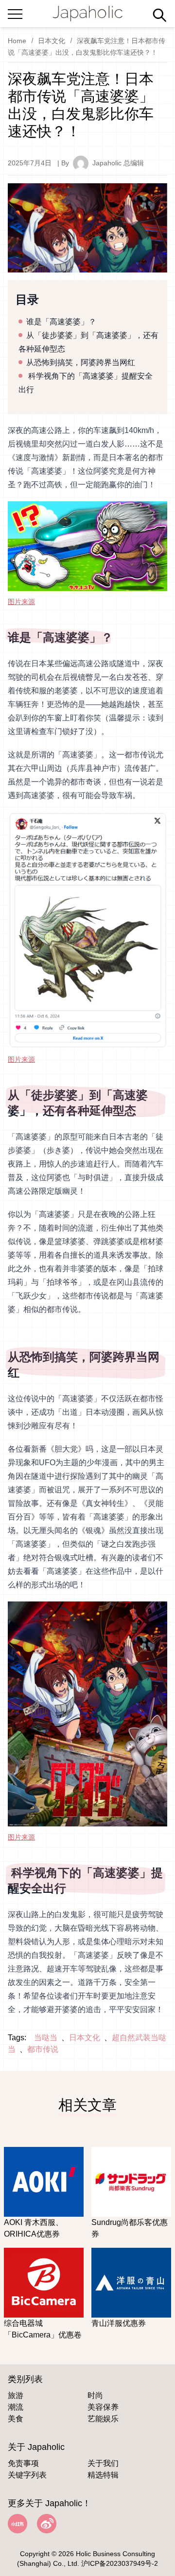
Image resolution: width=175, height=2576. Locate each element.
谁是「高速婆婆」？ (61, 322)
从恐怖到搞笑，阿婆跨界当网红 (80, 362)
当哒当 (45, 2037)
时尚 (95, 2395)
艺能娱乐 (103, 2419)
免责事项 (23, 2463)
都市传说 (42, 2049)
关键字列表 (27, 2475)
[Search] (159, 15)
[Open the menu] (15, 12)
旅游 (15, 2395)
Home (17, 41)
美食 (15, 2419)
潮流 (15, 2407)
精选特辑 (103, 2475)
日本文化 (51, 41)
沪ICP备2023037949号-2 (119, 2563)
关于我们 (103, 2463)
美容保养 (103, 2407)
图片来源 (21, 602)
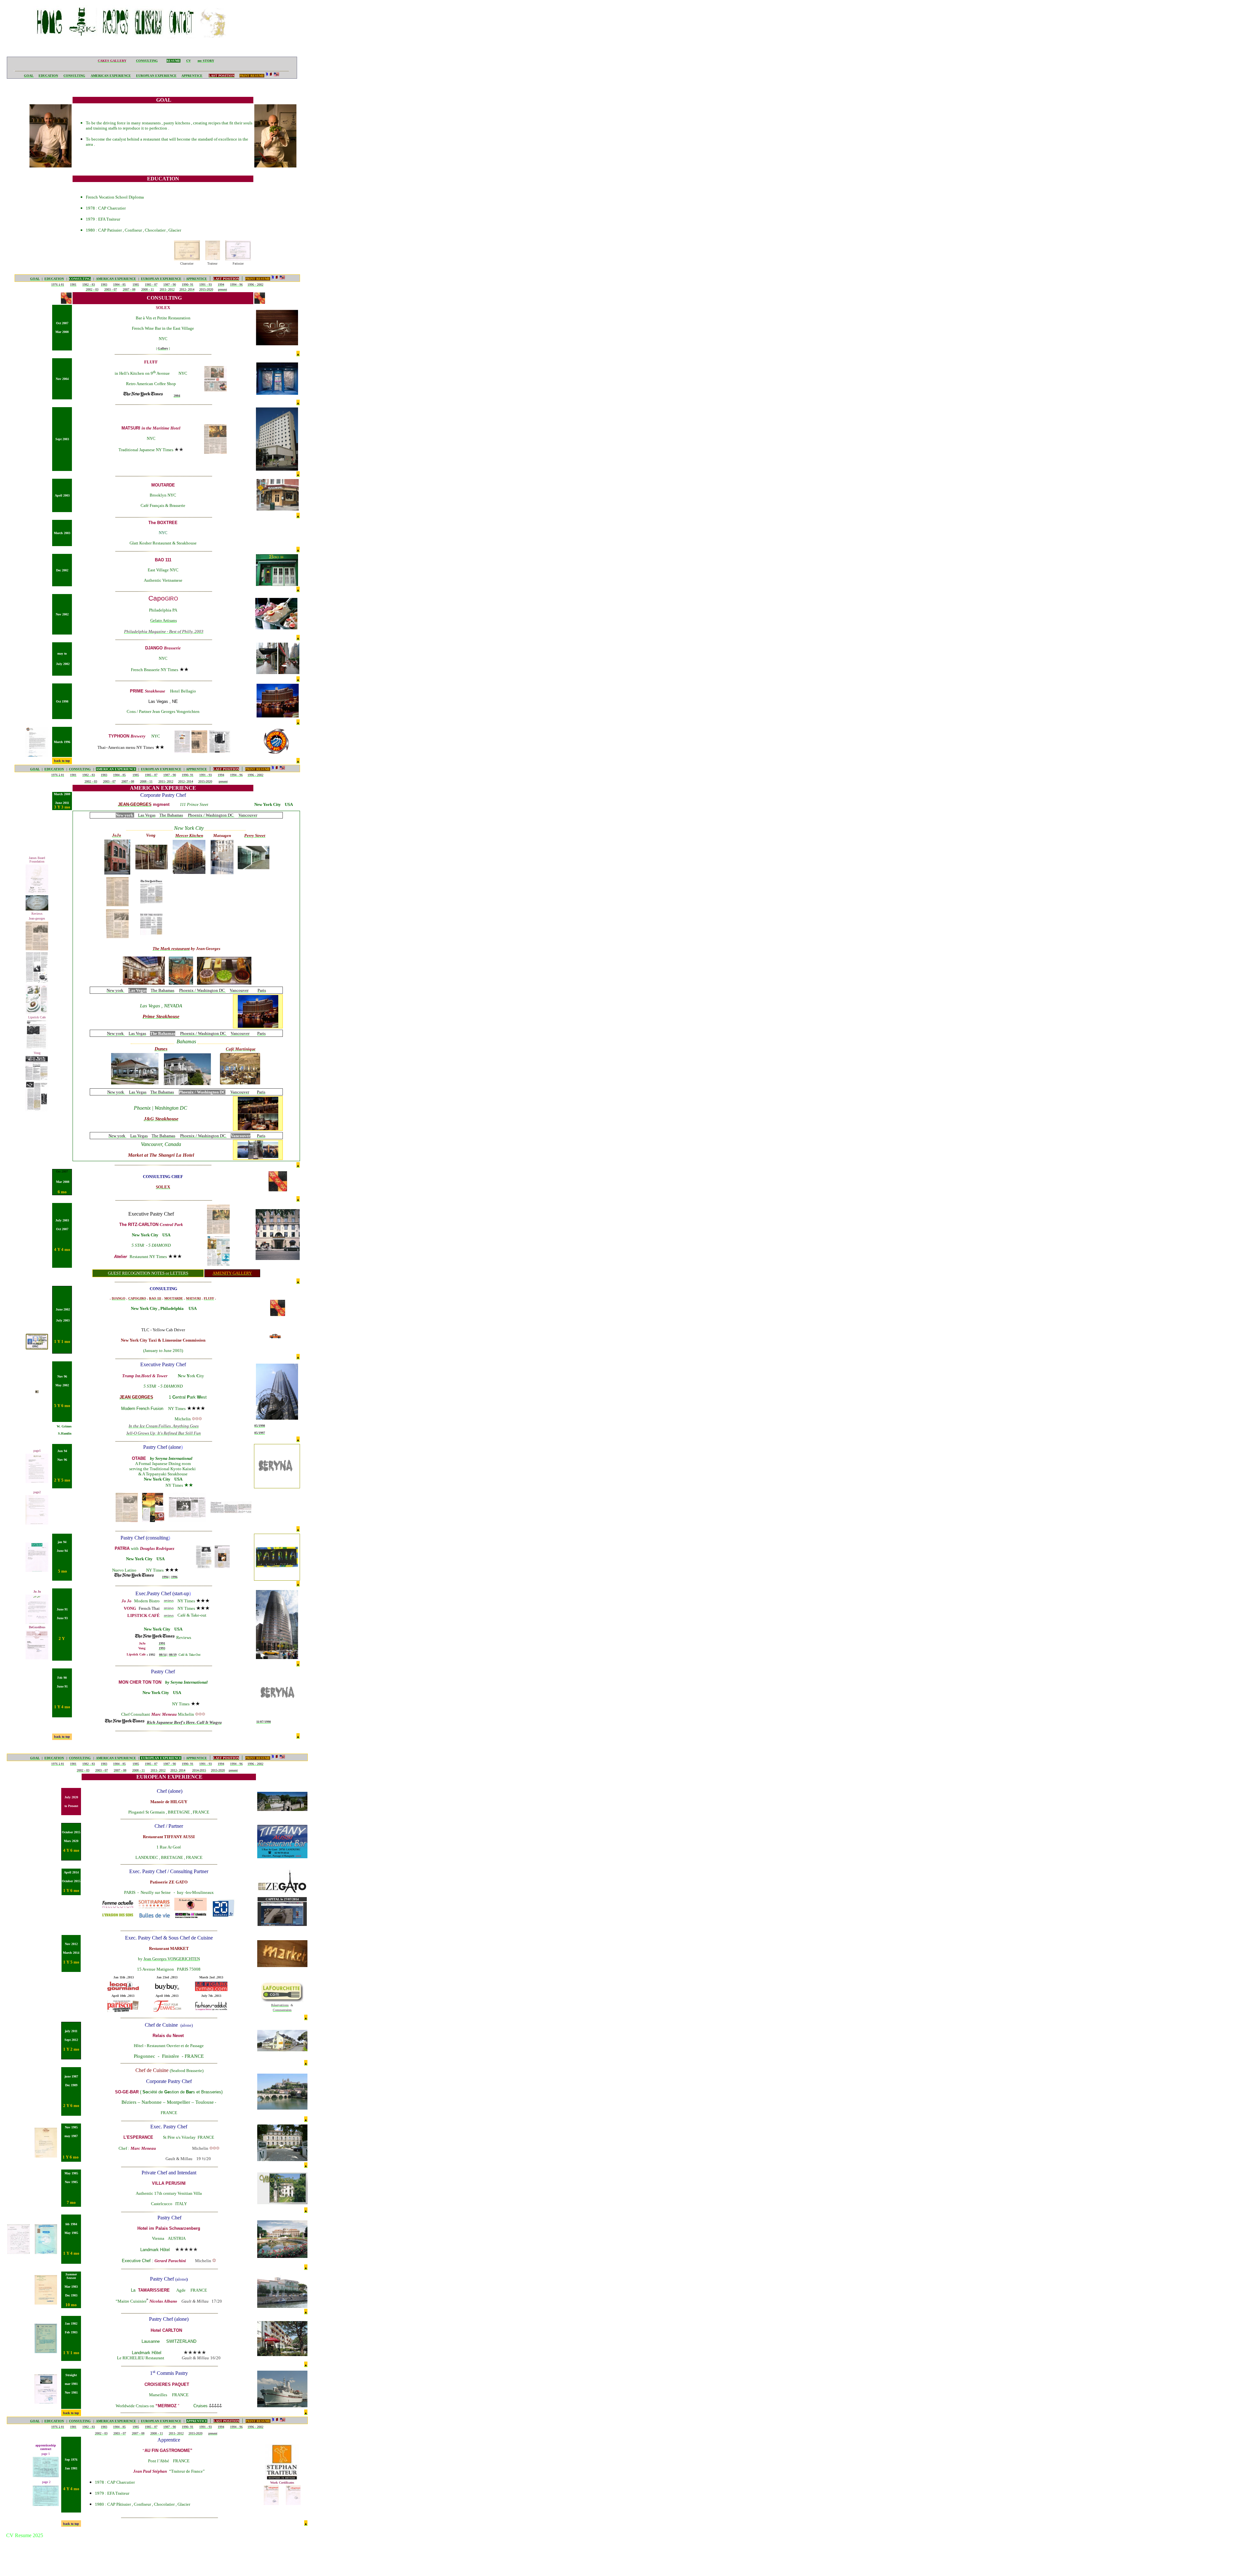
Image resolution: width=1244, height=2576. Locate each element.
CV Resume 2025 (24, 2535)
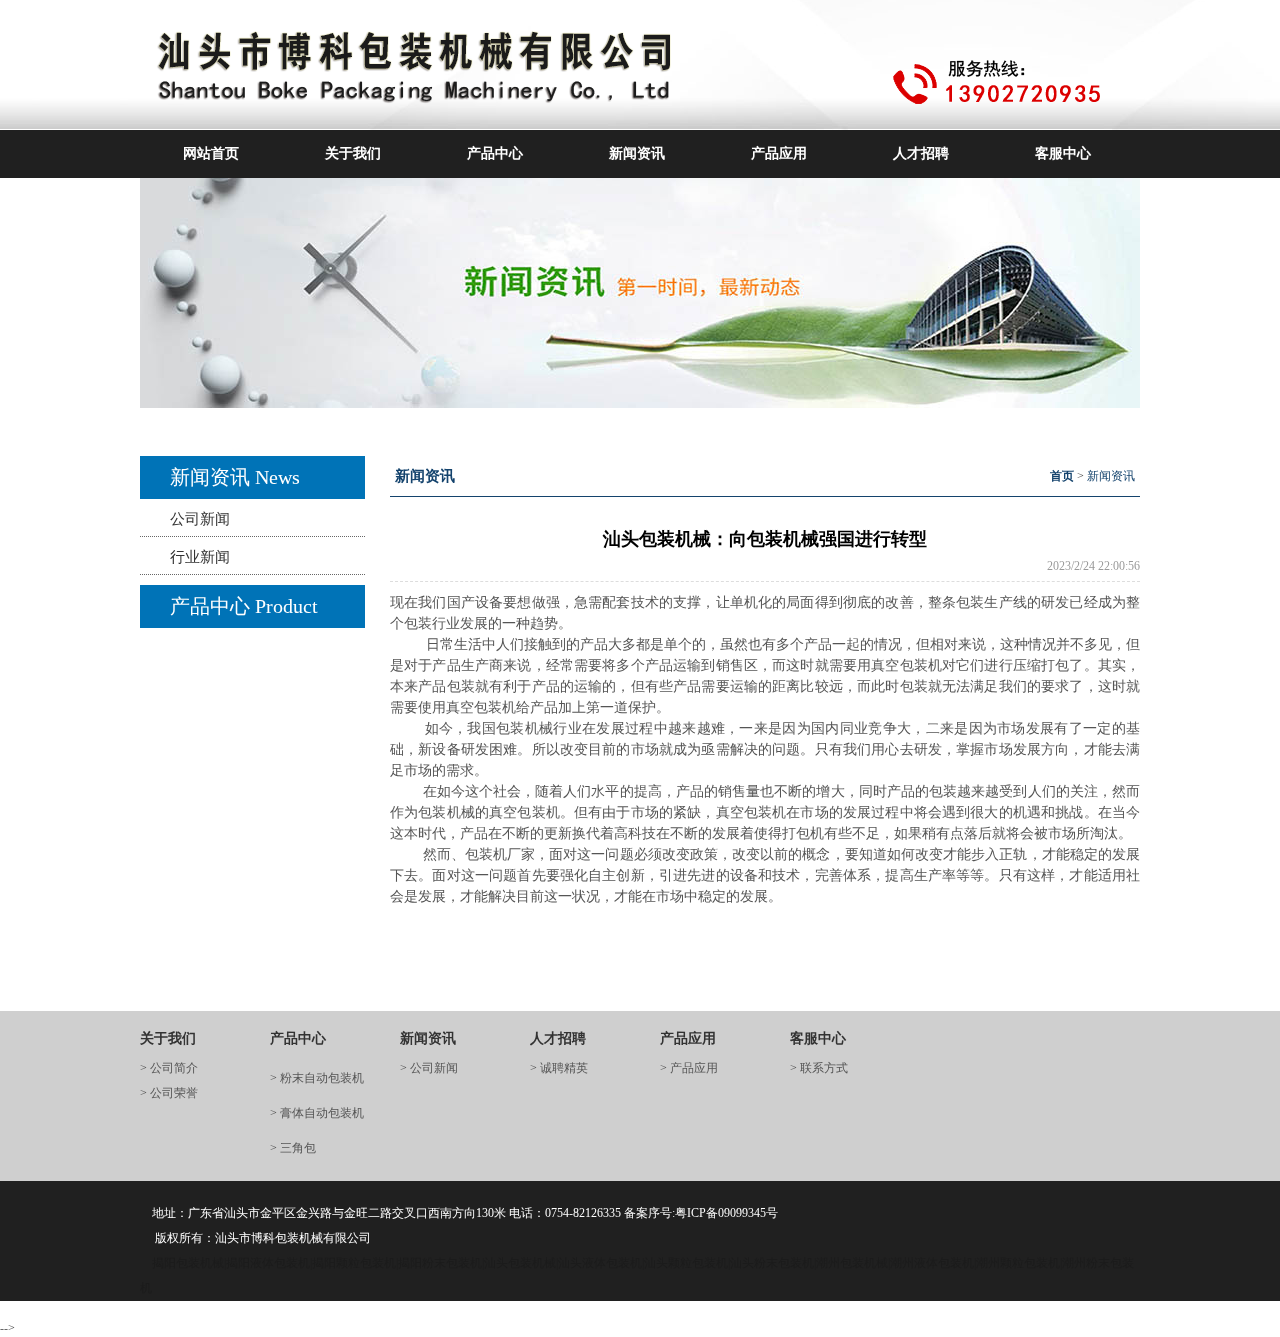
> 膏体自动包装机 (317, 1113)
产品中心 (495, 153)
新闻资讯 (637, 153)
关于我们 (353, 153)
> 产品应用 (689, 1068)
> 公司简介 (169, 1068)
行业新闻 (200, 557)
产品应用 (779, 153)
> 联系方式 (819, 1068)
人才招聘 (921, 153)
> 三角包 (293, 1148)
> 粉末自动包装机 (317, 1078)
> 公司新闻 (429, 1068)
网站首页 (211, 153)
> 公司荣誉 (169, 1093)
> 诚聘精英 (559, 1068)
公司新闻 (200, 519)
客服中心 (1063, 153)
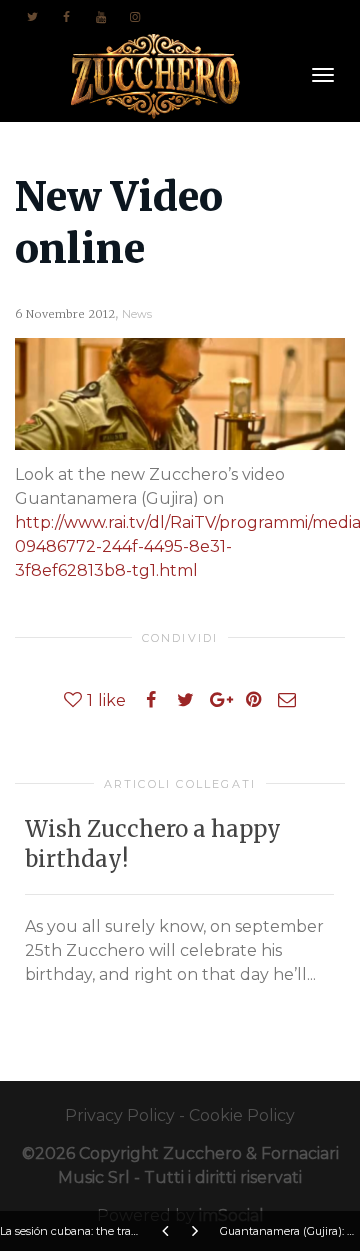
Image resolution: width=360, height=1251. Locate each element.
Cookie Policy (242, 1115)
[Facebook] (66, 16)
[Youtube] (100, 16)
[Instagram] (134, 16)
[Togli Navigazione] (323, 75)
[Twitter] (32, 16)
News (137, 314)
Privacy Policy (120, 1115)
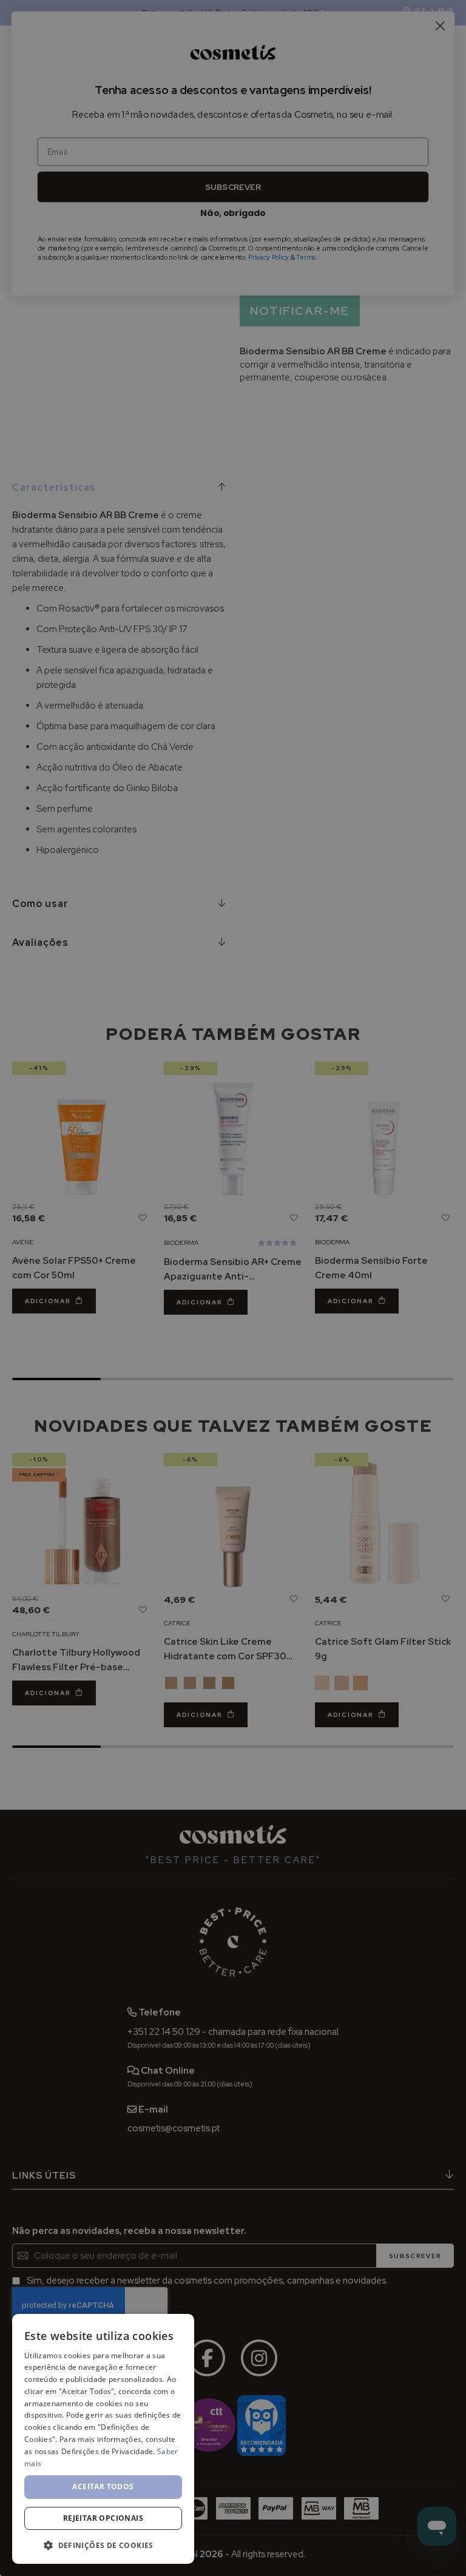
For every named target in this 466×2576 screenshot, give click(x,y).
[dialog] (103, 2439)
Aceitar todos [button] (102, 2486)
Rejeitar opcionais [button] (103, 2518)
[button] (103, 2545)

**The problem:** Could all the data above be given again exactly, leaving out its images?

**Exercise result:**
Image resolution: width=175, height=2576. Locate each element.
谁是「高速婆婆」？ (61, 322)
从恐怖到搞笑，阿婆跨界当网红 (80, 362)
当哒当 (45, 2037)
时尚 (95, 2395)
艺能娱乐 (103, 2419)
免责事项 (23, 2463)
都市传说 (42, 2049)
关键字列表 (27, 2475)
[Search] (159, 15)
[Open the menu] (15, 12)
旅游 (15, 2395)
Home (17, 41)
美食 (15, 2419)
潮流 (15, 2407)
精选特辑 (103, 2475)
日本文化 (51, 41)
沪ICP备2023037949号-2 (119, 2563)
关于我们 (103, 2463)
美容保养 (103, 2407)
图片来源 (21, 602)
Image resolution: width=1244, height=2576. Locate each element.
CV Resume 2025 (24, 2535)
> 膏体自动包装机 (317, 1113)
产品中心 (495, 153)
新闻资讯 (637, 153)
关于我们 (353, 153)
> 产品应用 (689, 1068)
> 公司简介 (169, 1068)
行业新闻 (200, 557)
产品应用 (779, 153)
> 联系方式 (819, 1068)
人才招聘 (921, 153)
> 三角包 (293, 1148)
> 粉末自动包装机 (317, 1078)
> 公司新闻 (429, 1068)
网站首页 (211, 153)
> 公司荣誉 (169, 1093)
> 诚聘精英 (559, 1068)
公司新闻 (200, 519)
客服中心 (1063, 153)
Image resolution: width=360, height=1251. Locate each element.
Cookie Policy (242, 1115)
[Facebook] (66, 16)
[Youtube] (100, 16)
[Instagram] (134, 16)
[Togli Navigazione] (323, 75)
[Twitter] (32, 16)
News (137, 314)
Privacy Policy (120, 1115)
For every named target in this 466×2576 screenshot, give click(x,y).
[dialog] (103, 2439)
Aceitar todos [button] (102, 2486)
Rejeitar opcionais [button] (103, 2518)
[button] (103, 2545)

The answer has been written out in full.